The low activity on Friday in the Spanish market due to the Constitution Day festivity does not prevent the Ibex 35 to be among the indices that rise the most on the European stock market this week. He selective maintains 12,000 points at the weekly close with those that are trading close to fifteen-year highs at the doors of the last meeting of the European Central Bank in 2024.
The Ibex 35 rises 3.7% in the last five sessions compared to the 3.9% that the German Dax advances or the 3.6% that the EuroStoxx 50 advances. Even the French Cac closes the week in green despite the political instability and crossroads facing Macron before jumping to 2025. However, and despite the fact that the pillars of the euro zone (France and Germany) keep all EU member states in suspense, monetary policy does not give up space in the minds of investors.
Next Thursday the European Central Bank (ECB) will announce a new cut of 25 basis points, according to the market, to close the year with the deposit facility rate at 3%. A different announcement by ECB President Christine Lagarde will have consequences for European equities. A pause in monetary easing would send a message contrary to that of the last meetings and would raise fear among investors that the Inflation still a real concern for Lagarde.
But an opposite opinion could also come. “The ECB will have to make a key decision on interest rates. The possibility of a cut of 50 basis points It would be the most aggressive response and probably the most appropriate for a context like the current one. This type of decision would reflect a determined stance to face the challenges of growth,” commented Pedro del Pozo, from Mutualidad.
An even lower interest rate environment than expected may be the key to rally of Christmas that the market fantasizes about, which sees an upward trend for the Ibex 35 due to fundamentals. But also from a technical point of view the Spanish selective can score new highs of the year. Ecotrader’s technical advisor, Joan Cabrero, considers that after exceeding 12,000 points, the Ibex 35 shows signs of strength that it will not lose as long as the support of 11,486 points is not breached.
“Beat the increasing resistance of 12,400 points It would be a sign of enormous strength and the icing on the bullish cake for 2024,” says Cabrero. For the Ibex 35 to reach this resistance, it must still rise an additional 2.2%.
ACS and IAG lead the way to the Ibex
In the last five sessions, ACS is the company that advanced the most within the Ibex 35 on the stock market. With a rise of more than 9%, the construction and concessionaire closes its best week since March 2022 due to the improvement in expert valuations and its exposure to the United States in a context in which the dollar shows its strength. In fact, Ferrovial is also among the most bullish of the week for the same reason and reached the 30 billion market capitalization.
However, IAG is the second that has advanced the most since last Monday. So far this year, the airline has risen 91.5% also due to the good evolution of its business compared to other European companies in the sector. IAG chains six consecutive weeks of growth while the market consensus extends its path an additional 3% to the target price of 3.51 euros, according to Bloomberg.
On the other hand, it is Puig that registers the greatest decrease in the last five days. The news of the withdrawal of a cosmetic product from the firm, announced this Thursday by Charlotte Tilbury, is not being well received on the stock market. The Catalan company’s shares plummet this Friday and they fell almost 8% for the problems with ‘Airbrush Flawless Setting Spray’. Firms such as Citi foresee a deterioration in the expected profits for this year due to the impact on the sales target.

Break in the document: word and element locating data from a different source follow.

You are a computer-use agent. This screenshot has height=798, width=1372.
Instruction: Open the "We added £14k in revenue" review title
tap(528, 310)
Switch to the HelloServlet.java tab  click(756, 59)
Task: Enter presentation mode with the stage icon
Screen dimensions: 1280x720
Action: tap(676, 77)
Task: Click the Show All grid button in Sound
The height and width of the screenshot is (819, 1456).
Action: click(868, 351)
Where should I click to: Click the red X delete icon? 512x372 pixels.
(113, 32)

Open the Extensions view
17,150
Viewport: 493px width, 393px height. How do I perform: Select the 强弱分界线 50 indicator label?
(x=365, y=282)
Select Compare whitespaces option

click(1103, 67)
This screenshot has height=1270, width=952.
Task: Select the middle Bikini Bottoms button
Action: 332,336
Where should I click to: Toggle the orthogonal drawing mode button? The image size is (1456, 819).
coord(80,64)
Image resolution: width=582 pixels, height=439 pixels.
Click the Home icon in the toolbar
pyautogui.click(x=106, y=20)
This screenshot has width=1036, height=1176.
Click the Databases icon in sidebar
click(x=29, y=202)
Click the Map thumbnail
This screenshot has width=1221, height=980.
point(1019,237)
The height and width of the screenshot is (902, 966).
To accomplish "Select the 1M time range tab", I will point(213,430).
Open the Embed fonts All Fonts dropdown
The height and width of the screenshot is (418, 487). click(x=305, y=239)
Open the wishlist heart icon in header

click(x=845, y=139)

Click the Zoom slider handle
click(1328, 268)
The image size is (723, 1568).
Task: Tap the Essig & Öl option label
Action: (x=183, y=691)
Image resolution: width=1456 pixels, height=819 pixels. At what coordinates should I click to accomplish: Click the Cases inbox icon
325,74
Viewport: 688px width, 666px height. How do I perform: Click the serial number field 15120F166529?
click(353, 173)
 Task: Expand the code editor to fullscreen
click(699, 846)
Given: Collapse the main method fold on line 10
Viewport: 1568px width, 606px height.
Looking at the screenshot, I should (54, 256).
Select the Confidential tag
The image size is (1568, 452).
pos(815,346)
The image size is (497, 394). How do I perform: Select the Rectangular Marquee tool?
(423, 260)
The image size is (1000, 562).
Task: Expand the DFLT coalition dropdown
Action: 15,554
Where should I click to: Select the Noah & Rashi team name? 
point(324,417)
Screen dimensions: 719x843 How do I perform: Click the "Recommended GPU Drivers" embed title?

Bonds touch political tension
The debt market also does not reflect the European political climate with greater concern. Ten-year German sovereign bonds increase their yield by almost 9 basis points this week to once again exceed 2.1%. Meanwhile, French debt with the same maturity stands at a return of 2.87%, with little change since last Monday. Of course, the market sees greater risk aversion in the French market than in the Greek or Spanish market, for example. In fact, the Spanish bond offers a return of 2.76% at the weekly close while the Swiss securities approach 0% return in most sections of the debt curve. For its part, the ten-year US bond remains below 4.2% with the euro at $1.058, giving Lagarde more breathing room than on previous dates.
The last few sessions were also turbulent in the raw materials market. The Organization of the Petroleum Exporting Countries (OPEC) and its partners (OPEC+) barely have room to maintain the price of crude oil and, therefore, decided to delay the increase in oil production to April 2025 and extend the voluntary cuts until 2027. The Brent barrel, a reference in Europe, marks a new session lower to 71.3 dollars.